Introducing Pitch

Everyday life is filled with problems. Lenders are insolvent, dollars are inflating, and the very foundation of web3 is being ridiculed by some of the world’s biggest leaders. But while Crypto Twitter is more bearish than ever, builders across the ecosystem are still heads down creating the future. There is noise in the signal if you listen closely enough.

For example, classical election systems are opaque and ripe with controversy, but individuals and institutions are actively designing digitally native governance that remedies many of these problems. Blockchains are the free market’s ultimate sandbox, and while none of these novel economic or governance protocols have scaled to a trillion dollars or a billion users, progress is certainly abound. Lots is left to be done, but we’re to help.

What is Pitch?

Pitch is a DAO that builds governance and economic infrastructure for web3. We have become one of the space’s biggest liquidity incentive platforms in web3 since our February 2022 debut, processing millions of dollars of rewards for the FXS and CRV ecosystems.

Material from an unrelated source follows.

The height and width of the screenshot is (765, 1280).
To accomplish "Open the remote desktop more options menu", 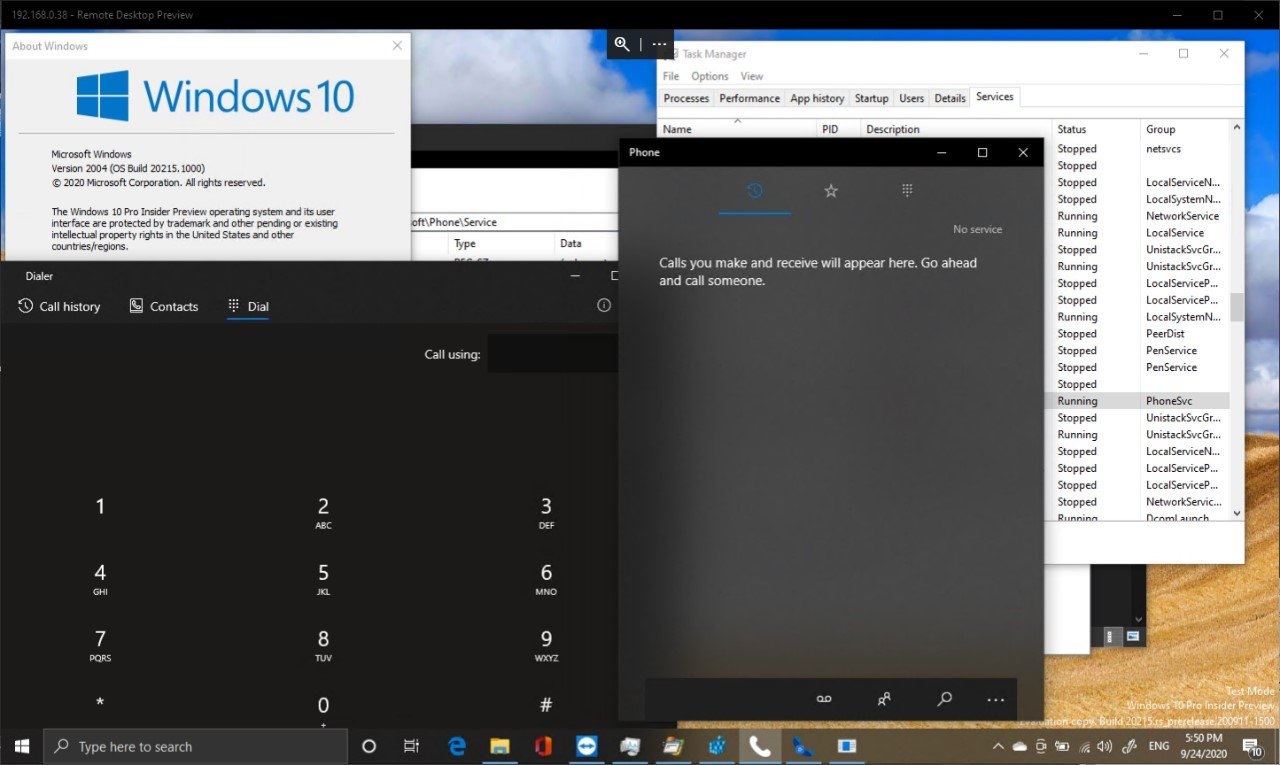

Our flagship product, Pitch.Money, is a generalized marketplace for vote incentives. Dozens of protocols across crypto are designed so their token holders actively decide token emissions, deeply intertwining their economics with their governance. However, while bountiful mechanisms exist for economic efficiency within crypto assets, few to none exist for governance. This creates systemic vulnerabilities within the greater community that must be remediated for web3 to scale.

So, today, we are taking the protocol one step further.

Capital Efficiency and Price Discovery

At this point, a reader well-versed in decentralized finance is probably thinking:

“But ser, what about bribe.crv.finance? Protocols who want deep liquidity on their token can incentivize it there. Doesn’t that solve this problem?”

The problem, as always, is capital inefficiency, which occurs here in two meaningful ways.

First, protocols who wish to lobby have no guarantee that their money will translate into votes, and voters have no guarantee that their support will translate into meaningful—let alone optimal—returns. As a reminder, these votes have measurable value because they control a token’s emission schedule. For example, things can go wrong if protocol XYZ lobbies $100k on a gauge that ends the epoch with 0 votes. They’ve effectively burned money. On the other hand, they may spend $100k and earn $500k worth of emissions, short-changing the governance community from its fair share.

We’ve designed “elastic rewards” as a mechanism to solve that problem. With Pitch, protocols can specify the precise dollar amount that they’ll pay per vote. If they end with 0 votes, then they pay $0, and if they end with 100 votes, then they’ll pay 100 * x, where x is their price per vote. This de-risks protocols from participating in governance economies by optimizing their ROI. More importantly, it facilitates precise price discovery around the cost of voting, and governance should become increasingly efficient as the market grows more liquid.

The second problem with the original scenario is slightly more nuanced, but it’s a pain point that anyone who’s participated in the Curve wars deeply understands. Let’s explain from the perspective of protocol XYZ who desires deep liquidity on their XYZ stablecoin.

Well, we want Curve liquidity, so let’s incentivize veCRV votes through the OG bribe.crv.finance. But wait: half of Curve’s token supply is owned by another DAO, Convex, so only using bribe.crv.finance misses half the electorate.

No worries - we can just incentivize Convex too, but that requires another platform, Votium, with its own thriving governance ecosystem. Ok, let’s pay money to both then. But how much capital should we allocate to each platform? Well, it depends on how much Convex has.

Also, since Convex owns a ton of veCRV, they can technically claim part of our bribe.crv.finance capital as well. Need to factor that in. And we can’t forget about Yearn, another independent large veCRV holder.

Ah, let’s just figure this out after the new Arthur Hayes article.

The whole scenario above could be solved, of course, with a reward router. Similar to how 1INCH optimally allocates orders across DEX liquidity, Pitch could optimally route vote incentives across protocol governance. And we’re excited to announce that this feature is officially live for the Curve ecosystem voters. This means that protocols can use Pitch as their one-stop shop for capital efficient orders in the Curve wars. There’s no longer a need to do the math on an optimal incentive distribution between CRV and CVX voters. Additionally, this functionality is fully generalized to support other protocols as the governance economy continues to mature across web3.

Vote and Chill

Before our latest update, voters were required to claim their vote rewards weekly – no longer, thanks to cutting-edge cryptography. We’re now using Merkle trees to store vote history over time, posting the root on-chain and the entire tree on our public resources as a method of bookkeeping rewards. Users can now vote and chill for as long as they want before claiming rewards.

Governance Never Looked So Good

Dark mode, slight greens, and deep purples all adorn our new UX, updated with state of the art optimizations for browser performance and responsiveness. We’re planning many more releases in the near future, and we’re excited to release our new site, Pitch.Foundation as an overview for the DAO. Stay tuned for details about our programmable governance wrappers (pitchXYZ) and their respective auto-compounders.

The tools of digital democracy are being built before our eyes.